Data entries:
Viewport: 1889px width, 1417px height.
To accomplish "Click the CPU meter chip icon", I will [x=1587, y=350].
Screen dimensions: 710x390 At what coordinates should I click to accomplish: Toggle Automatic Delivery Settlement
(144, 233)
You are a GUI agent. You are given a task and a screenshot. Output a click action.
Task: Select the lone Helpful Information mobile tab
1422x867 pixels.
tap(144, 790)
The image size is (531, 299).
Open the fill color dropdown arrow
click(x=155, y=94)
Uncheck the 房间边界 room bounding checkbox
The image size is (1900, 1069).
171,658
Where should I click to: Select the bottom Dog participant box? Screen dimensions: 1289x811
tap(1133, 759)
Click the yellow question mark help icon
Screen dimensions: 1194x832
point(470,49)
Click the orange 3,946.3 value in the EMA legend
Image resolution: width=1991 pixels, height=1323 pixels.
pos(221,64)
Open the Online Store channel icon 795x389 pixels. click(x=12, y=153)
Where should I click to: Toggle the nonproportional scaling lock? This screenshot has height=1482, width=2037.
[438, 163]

YOUR INSTRUCTIONS ▸ Down to the last line, return the data above exactly.

FINAL ANSWER ▸
Viewport: 1889px width, 1417px height.
To accomplish "Click the CPU meter chip icon", I will [x=1587, y=350].
Screen dimensions: 710x390 At what coordinates should I click to accomplish: Toggle Automatic Delivery Settlement
(144, 233)
You are a GUI agent. You are given a task and a screenshot. Output a click action.
Task: Select the lone Helpful Information mobile tab
1422x867 pixels.
tap(144, 790)
The image size is (531, 299).
Open the fill color dropdown arrow
click(x=155, y=94)
Uncheck the 房间边界 room bounding checkbox
The image size is (1900, 1069).
171,658
Where should I click to: Select the bottom Dog participant box? Screen dimensions: 1289x811
tap(1133, 759)
Click the yellow question mark help icon
Screen dimensions: 1194x832
point(470,49)
Click the orange 3,946.3 value in the EMA legend
Image resolution: width=1991 pixels, height=1323 pixels.
pos(221,64)
Open the Online Store channel icon 795x389 pixels. click(x=12, y=153)
Where should I click to: Toggle the nonproportional scaling lock? This screenshot has height=1482, width=2037.
[438, 163]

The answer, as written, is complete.